Mulk does not show a black-and-white world, and this is obviously an advantage. Muhammad’s family are Muslims, but so are his radical nephew Shahid, his innocent victims, and the officer that shot Shahid dead. When Shahid is on the run and TV shows footage with his face, one of Muhammad’s Hindu friends decides to inform the police as a patriotic act, because it’s a “national affair.” The other Hindu friend prefers to remain silent, as he knows it may put Muhammad’s family in peril. The film does not tell us that one of those postures is 100 percent wrong and the other is completely right. When Muhammad approaches the father of Rashid, a friend of Shahid, for help in the court case, the father refuses because he wants to protect his own family from similar accusations. The characters of the film are not just religious or not, Hindus or Muslims, patriotic or not – they are people, in all the complexity that that entails.

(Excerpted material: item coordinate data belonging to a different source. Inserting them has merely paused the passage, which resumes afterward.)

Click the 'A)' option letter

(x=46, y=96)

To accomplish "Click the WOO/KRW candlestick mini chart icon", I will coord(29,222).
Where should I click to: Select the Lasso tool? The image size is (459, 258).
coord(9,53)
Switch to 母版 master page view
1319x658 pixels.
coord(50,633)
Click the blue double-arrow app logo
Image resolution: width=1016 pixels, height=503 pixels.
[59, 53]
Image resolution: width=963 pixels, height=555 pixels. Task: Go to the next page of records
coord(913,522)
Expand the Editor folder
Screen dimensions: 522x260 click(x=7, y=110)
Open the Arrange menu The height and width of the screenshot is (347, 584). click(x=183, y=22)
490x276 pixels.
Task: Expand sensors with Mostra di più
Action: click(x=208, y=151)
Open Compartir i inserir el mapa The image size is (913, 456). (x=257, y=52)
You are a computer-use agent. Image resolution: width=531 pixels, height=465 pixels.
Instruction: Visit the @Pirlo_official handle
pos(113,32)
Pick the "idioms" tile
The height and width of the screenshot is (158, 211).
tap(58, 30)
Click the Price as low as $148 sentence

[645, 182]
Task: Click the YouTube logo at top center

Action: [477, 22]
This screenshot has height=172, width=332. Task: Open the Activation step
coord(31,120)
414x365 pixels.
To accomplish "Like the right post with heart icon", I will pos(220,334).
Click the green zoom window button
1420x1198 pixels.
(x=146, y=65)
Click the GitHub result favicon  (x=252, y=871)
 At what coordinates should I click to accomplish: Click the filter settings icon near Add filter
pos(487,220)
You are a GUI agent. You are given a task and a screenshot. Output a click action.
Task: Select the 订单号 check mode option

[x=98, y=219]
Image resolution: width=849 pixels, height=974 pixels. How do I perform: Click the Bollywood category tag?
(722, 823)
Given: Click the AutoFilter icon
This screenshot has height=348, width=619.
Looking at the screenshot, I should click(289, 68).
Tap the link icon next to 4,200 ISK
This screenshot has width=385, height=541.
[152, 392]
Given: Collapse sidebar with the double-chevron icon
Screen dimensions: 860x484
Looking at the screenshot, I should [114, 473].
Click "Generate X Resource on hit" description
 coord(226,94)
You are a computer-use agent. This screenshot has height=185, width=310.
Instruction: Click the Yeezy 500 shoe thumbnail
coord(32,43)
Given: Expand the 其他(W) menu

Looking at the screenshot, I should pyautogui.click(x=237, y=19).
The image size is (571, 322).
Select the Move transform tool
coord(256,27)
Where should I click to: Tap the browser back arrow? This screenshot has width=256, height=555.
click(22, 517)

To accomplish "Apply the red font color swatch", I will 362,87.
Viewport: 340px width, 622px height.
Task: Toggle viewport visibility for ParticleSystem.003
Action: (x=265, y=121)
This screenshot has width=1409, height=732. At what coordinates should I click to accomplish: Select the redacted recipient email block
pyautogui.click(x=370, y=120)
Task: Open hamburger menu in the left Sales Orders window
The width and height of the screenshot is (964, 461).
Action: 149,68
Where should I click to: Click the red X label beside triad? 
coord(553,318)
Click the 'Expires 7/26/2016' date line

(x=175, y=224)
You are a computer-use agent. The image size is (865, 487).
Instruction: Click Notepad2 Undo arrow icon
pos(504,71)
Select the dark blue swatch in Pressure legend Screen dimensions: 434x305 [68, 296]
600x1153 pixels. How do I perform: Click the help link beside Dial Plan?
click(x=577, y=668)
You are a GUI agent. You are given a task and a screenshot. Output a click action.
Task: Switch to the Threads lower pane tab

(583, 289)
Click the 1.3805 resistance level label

The movie faced mixed reactions in India, as critics pointed out to similar weaknesses which I mention here, but also because some Hindu radicals considered it “pro-Muslim.” At the same time, however, it has been banned in Pakistan. This shows how difficult it is to address Hindu-Muslim relations in a serious manner in either of the two South Asian countries. The creators of Mulk were even more bold, as they took care not to hide under a political umbrella of one party, but risked pointing out that terrorism can be the work of various organizations or parties. One strong scene reminds us that both the events of 1984 in Delhi and 1992 in Ayodhya were terror acts. In 1984 mobs in Delhi and other north Indian cities massacred Sikhs under the guidance of members of the Indian National Congress party, while in 1992 Hindu radicals led by Bharatiya Janata Party politicians demolished a mosque in Ayodhya (and these two parties remain India’s largest). Thus, despite its preachy tone and a bit cardboard scenes, the film highlights important problems and the courage of the makers should certainly be approved.